- _Activity_
Where the line holding "Open more options for Crazy Coin Flip" appears, start copying, and continue exactly through the last line of the listing, skipping pictures.

═══ The data ═══

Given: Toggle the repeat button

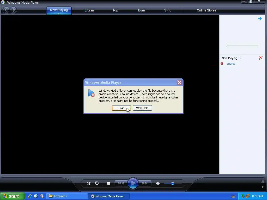Looking at the screenshot, I should point(97,183).
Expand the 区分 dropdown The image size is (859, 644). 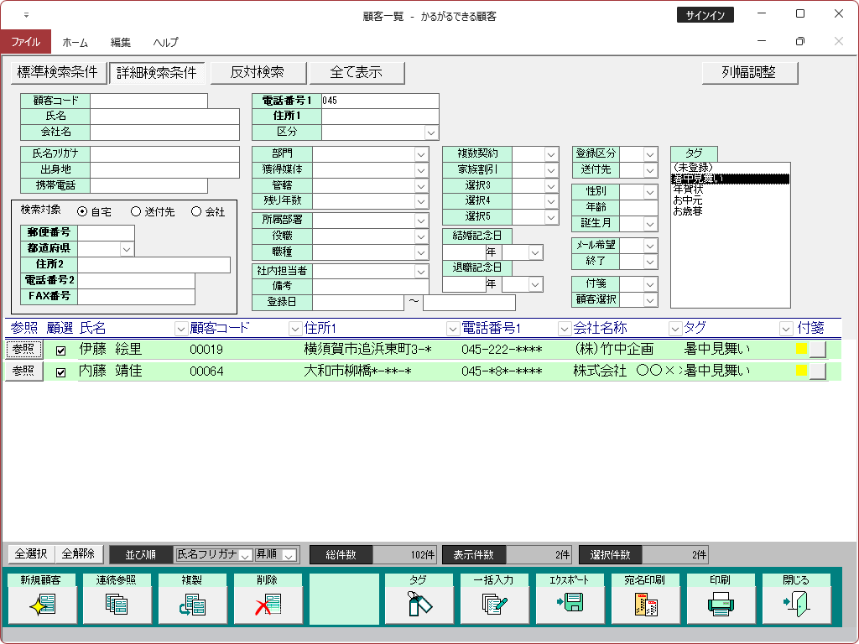(x=431, y=132)
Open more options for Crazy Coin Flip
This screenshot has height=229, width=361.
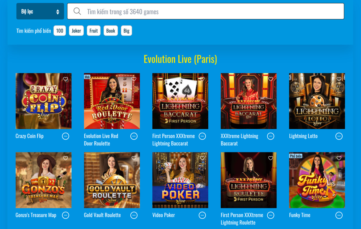tap(66, 136)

═══

- _Task result_
Open more options for Crazy Coin Flip
This screenshot has height=229, width=361.
tap(66, 136)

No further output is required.